The European catastrophe, the long continuous period from 1914 to 1949, was unprecedented in human history—an extraordinarily dramatic, often traumatic, and endlessly fascinating period of upheaval and transformation. This new volume in the Penguin History of Europe series offers comprehensive coverage of this tumultuous era. Beginning with the outbreak of World War I through the rise of Hitler and the aftermath of the Second World War, award-winning British historian Ian Kershaw combines his characteristic original scholarship and gripping prose as he profiles the key decision makers and the violent shocks of war as they affected the entire European continent and radically altered the course of European history. Kershaw identifies four major causes for this catastrophe: an explosion of ethnic-racist nationalism, bitter and irreconcilable demands for territorial revisionism, acute class conflict given concrete focus through the Bolshevik Revolution, and a protracted crisis of capitalism.
Incisive, brilliantly written, and filled with penetrating insights, To Hell and Back offers an indispensable study of a period in European history whose effects are still being felt today.
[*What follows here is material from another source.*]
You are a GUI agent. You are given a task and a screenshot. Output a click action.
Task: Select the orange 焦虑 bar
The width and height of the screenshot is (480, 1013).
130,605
Kershaw (The End), an acclaimed British historian and biographer of Hitler, looks at a 36-year stretch of the 20th century when Europe was dominated by Germany, from the outbreak of World War I to the nation's division in the aftermath of World War II. Kershaw's strength is political and economic history he devotes less attention to military, social, and intellectual matters and he uncovers a number of largely forgotten events, including the 1919 1921 conflict between Germans and Poles in the Baltics and Upper Silesia that claimed 100,000 lives. Unfortunately, Kershaw's book suffers from three significant shortcomings. His prose is dull, in part because there are insufficient telling anecdotes, and he is prone to capturing history via tangential statistics. He also stretches himself thin in writing about peripheral states, as when he addresses the nature of authoritarian rule in Estonia in the 1930s, which takes up more space than his attention to the surrender of France to Nazi Germany in June 1940. Finally, while Kershaw possesses superb knowledge of Britain and Germany and is adequate on the U.S.S.R., he repeatedly glosses over developments in France during the period. These deficiencies make Kershaw's fact-laden and well-organized history less than satisfying. Maps & illus.